→ **TASK OBJECTIVE**:
List every kind of paper that, according to the extract about scanning paperwork below, had to be sorted into its proper directory.
*** Opening SOURCE EXTRACT ***
I had purchased a mobile scanner a while ago, which connects via USB and uses some proprietary, yet efficient, scanning software. The scanner was not smaller than a rolling pin, and a single piece of paper would fit. Since I had time, I continued scanning each paper, giving the resulting PDF a description and date, moving on to the next one. This was tedious, but I got through it in the end. Ordering them afterwards was another long task: taxes, insurance, contracts, receipts, bills (both sent and received), records, certificates, and more needed to end up in the proper directories.

The scanning software was only 32-bit, and the entire scanning unit stopped working a couple of years later — just when another pile of papers was dangerously close to tumbling over. It was time to look for alternatives. I had found textproc/py-ocrmypdf a few months earlier. Essentially, this software re-scans PDFs and makes the text, which is sometimes a big picture, into something that one can extract and search individual words. It uses pattern recognition to figure out the words and language and the results are surprisingly good. I ran this over my existing scans and now I can do a full-text search over a document and find how expensive my flight to BSDCan 2014 had been, for example.

Introducing Paperless-ngx

Then I found paperless-ngx, which ocrmypdf is a part of, but a comparably small part of a greater whole. It is a document management system that you can pass documents into and it creates an archive that is fully searchable, automatically detects the content (AI is everywhere) and files it away according to rules you define. Basically, I can feed it a letter, and it figures out that it comes from my bank, files it away based on the date it detected, while ocrmypdf-ing it makes it searchable and adds useful metadata as well. The file ends up in a directory that can either be subject related (everything I ever got from that particular bank), or by year-month-date-description, or something completely up to you. You can also feed entire directories into paperless-ngx, and it figures out which documents it has already scanned and skips those, while the rest run through a processing pipeline. With each document, the chances grow that future documents like it get properly categorized. Plus, it comes with a nice web UI into which you can drag and drop files for scanning and find existing documents with ease. Another way to feed documents into it is via an “incoming” folder that you can share among colleagues in an office or by sending documents as attachments (remember emails?) to it.
*** Closing SOURCE EXTRACT ***
*** Opening DATA EXTRACTS ***
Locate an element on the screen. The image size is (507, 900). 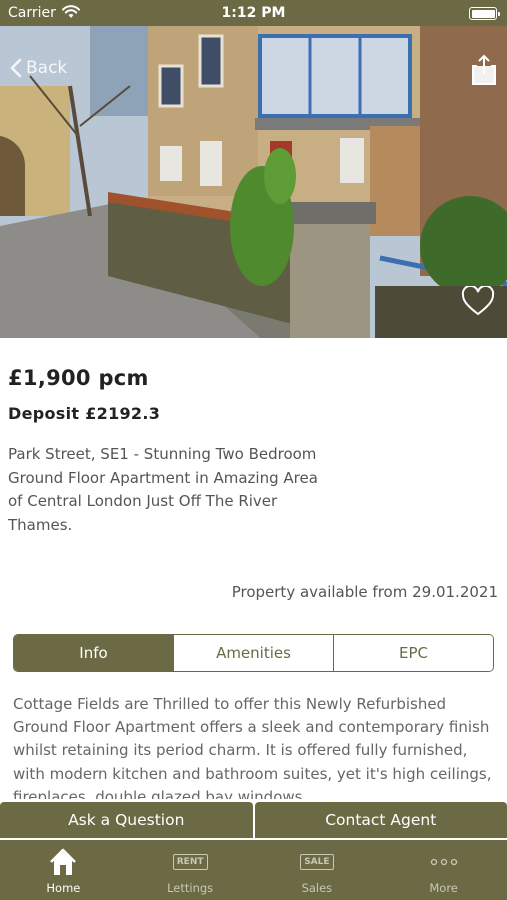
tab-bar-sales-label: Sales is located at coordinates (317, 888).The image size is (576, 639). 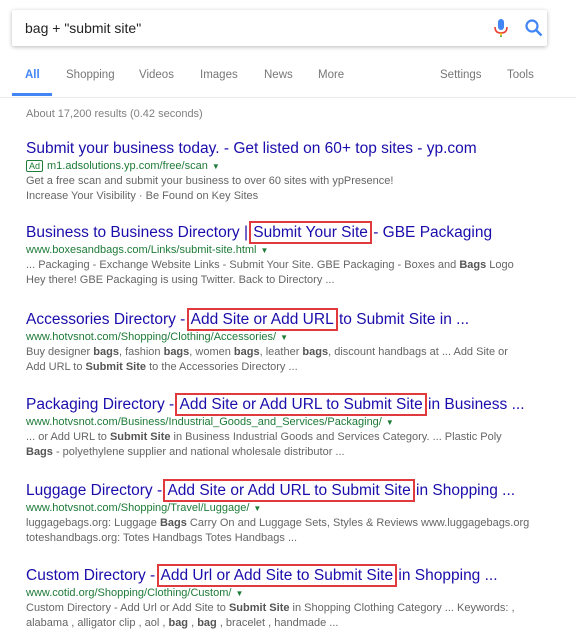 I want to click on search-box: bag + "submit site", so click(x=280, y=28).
*** Closing DATA EXTRACTS ***
*** Opening DATA EXTRACTS ***
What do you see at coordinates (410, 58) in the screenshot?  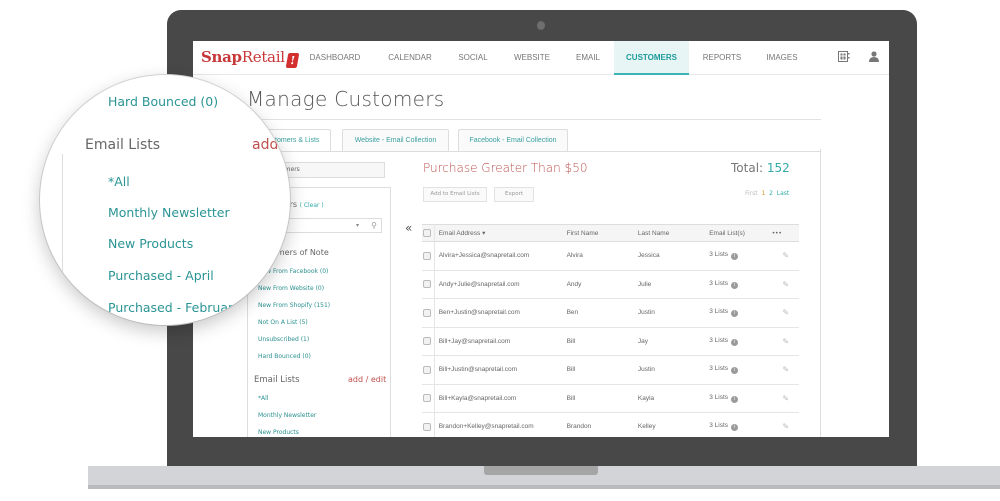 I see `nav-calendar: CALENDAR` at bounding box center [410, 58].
*** Closing DATA EXTRACTS ***
*** Opening DATA EXTRACTS ***
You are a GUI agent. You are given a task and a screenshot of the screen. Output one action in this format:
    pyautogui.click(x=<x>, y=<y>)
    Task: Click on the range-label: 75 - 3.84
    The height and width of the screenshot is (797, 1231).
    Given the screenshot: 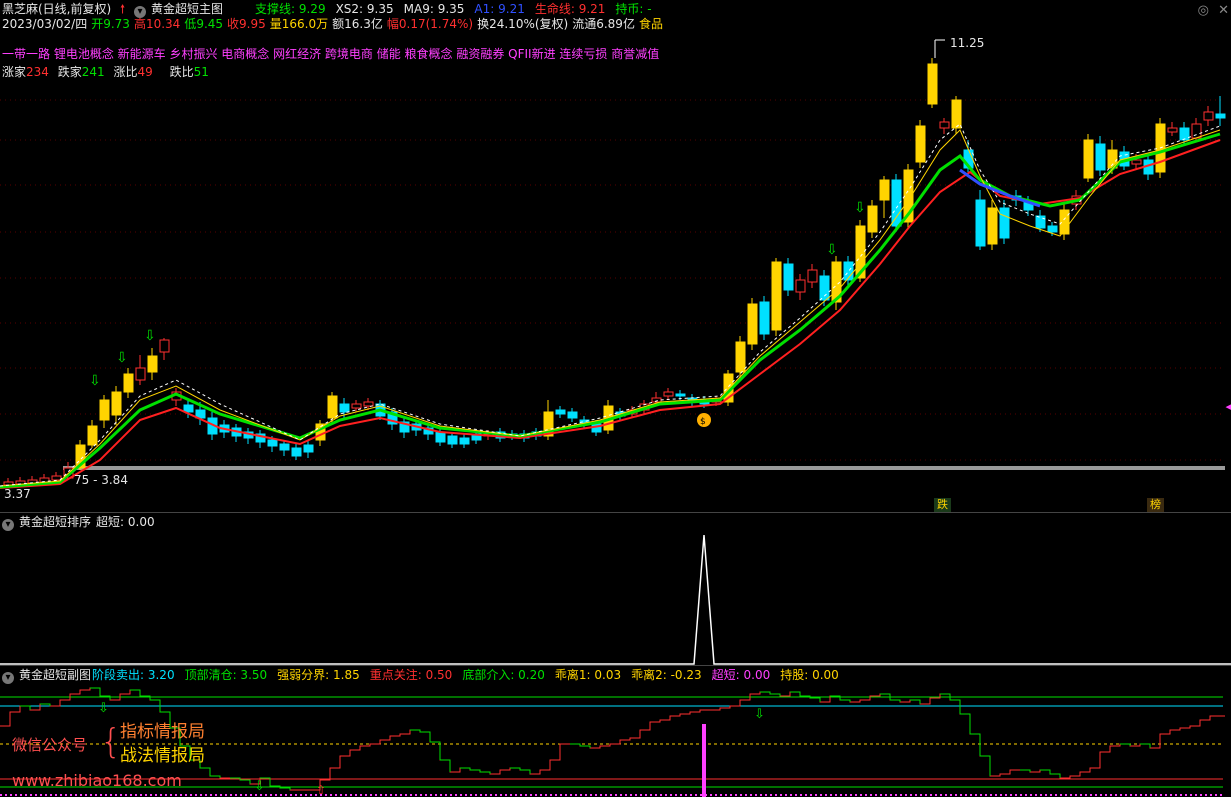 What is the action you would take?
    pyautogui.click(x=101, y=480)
*** Closing DATA EXTRACTS ***
→ **ANSWER BOX**:
Taxes, insurance, contracts, receipts, bills (both sent and received), records, certificates